Do you suffer from headaches caused by your child’s desire to watch the same frickin’ Barney DVD EVERY SINGLE DAY and because of it the only thing you hear in your head during the quiet moments of your day is an internal verbal tapping of your forehead consisting of Barney singing the lyrics, “I love you. You love me. We’re a happy family. With a great big hug and a kiss from me to you. Won’t you say you love me too” in a seemingly never-ending loop which feels like those lyrics are being tattooed on the frontal lobe of your brain?
Or do you have menstrual cramps that are compounded by your boyfriend/husband/life partner’s inability to understand the pain and wave of emotions you’re feeling, their inconsiderate desire for a BJ to release their sexual tension since you’re not riding his boystick, and their total inability to realize that the chocolate they are too lazy to buy for you will help you cope with the pain?
You could let nature take its course and wait for the throbbing pain to subside, but just like all Mel Gibson-directed movies, natural healing can take a lot longer than we really want. Thank goodness for drugs, which can relieve pain quicker than liquor and in either pill, injectable, or enema form.
If you suffer from any of the aches and pains listed above, perhaps Tylenol GoTabs could be your tiny savior in chewable tablet form. Each of the Tylenol GoTabs has 500 milligrams of acetaminophen magic to temporarily dull the unpleasant sensations you have so that you don’t have to worry about the pain anymore and can concentrate on important things, like setting up an eBay listing for that frickin’ Barney DVD and sell it to some poor unknowing sucker who will experience the pain you went through.
Since they’re kind of inexpensive, you’ll think about adding a box of Tylenol GoTabs with the eBay listing to help with the pain the winning bidder will experience after a week of listening to a stupid purple dinosaur sing songs about manners and family, but you’ll give it a second thought and decide that the pain experienced will make the bidder a better parent and help them realize that perhaps the minivan with the DVD player in the ceiling isn’t the best idea.
Personally, Tylenol GoTabs helped me recently when I found myself as a passenger in a car driven by a fanatical tone deaf American Idol fan who likes to sing at the top of her lungs and has an iPod full of nothing but songs by anyone who’s appeared on the show, including William Hung. If you ever find yourself in that situation, two Tylenol GoTabs will help with the headache caused by their horrible singing and the pain you’ll experience when you jump out of their moving car to escape their horrible singing.
The two Tylenol GoTabs helped relieve my headache pain within twenty minutes, but not the nightmares of Carrie Underwood I’ve had since. Since they’re chewable I didn’t need to drink water with them, but I wish I did because they’re very chalky, like an equally-sized Tums antacid. Its minty flavor was much better than the bitterness of regular aspirins, but definitely wasn’t good enough to freshen breath.

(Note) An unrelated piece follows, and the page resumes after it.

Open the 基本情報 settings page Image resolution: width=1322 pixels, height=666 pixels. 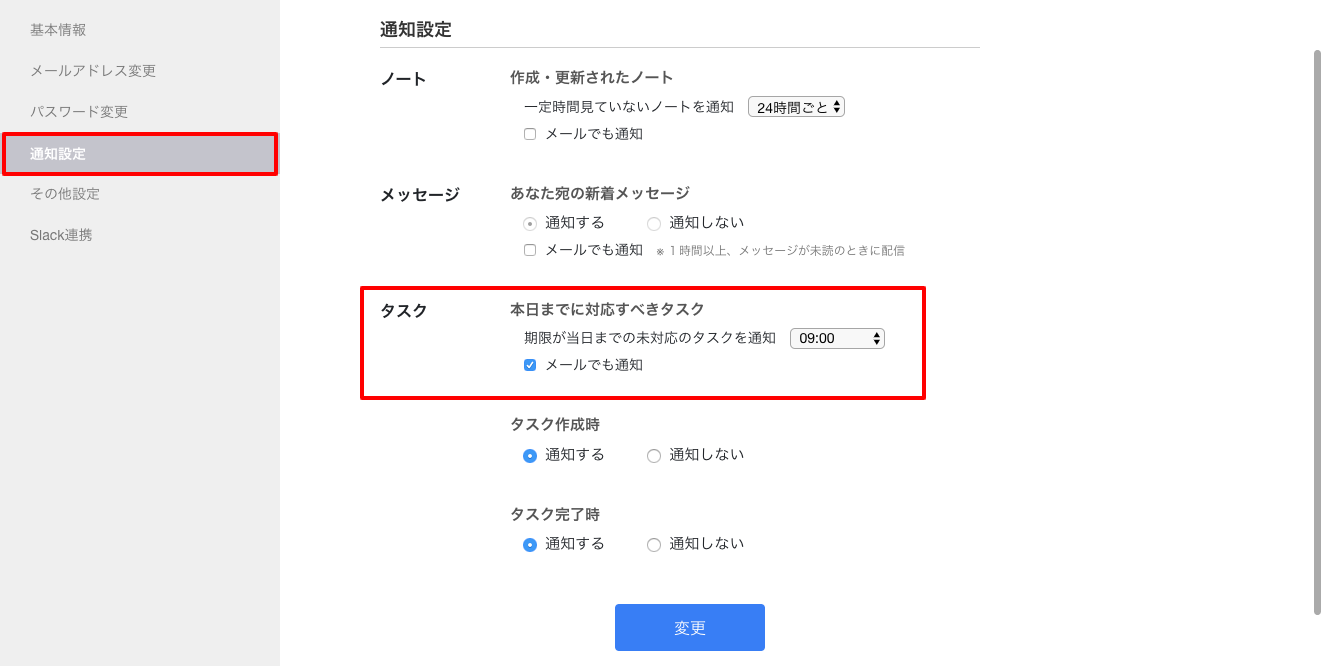click(x=60, y=29)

So the next time you’re in the middle of nowhere and have muscular aches that are the result you trying to prove numerous consecutive times that you can do that Kid ‘n Play dance move that involves jumping over your leg with your other leg, but instead you end up tripping over yourself and falling on the hard floor time and time again, making Kid’s hi-top fade hairstyle drop and sag in disappointment, a couple of Tylenol GoTabs will help ease the pain, but not the shame.
Item: Tylenol GoTabs
Price: $2.00 (on sale)
Purchased at: Longs Drugs
Rating: 3 out of 5
Pros: Chewable. Minty. 500 milligrams of pain relieving goodness in each tablet. Portable. Kind of inexpensive. Relieves pain within 20 minutes. Getting rid of Barney DVDs on eBay. The sadistic joy you’ll receive from knowing someone is suffering from the Barney DVD you just sold them on eBay.
Cons: Barney. Only six tablets per pack. Barney. Chalky. Barney. Still need water to consume to get rid of chalkiness. Barney. Unable to relieve shame. Barney. An iPod full of nothing but songs by American Idol contestants and hopefuls. Barney. Menstrual cramps. Barney.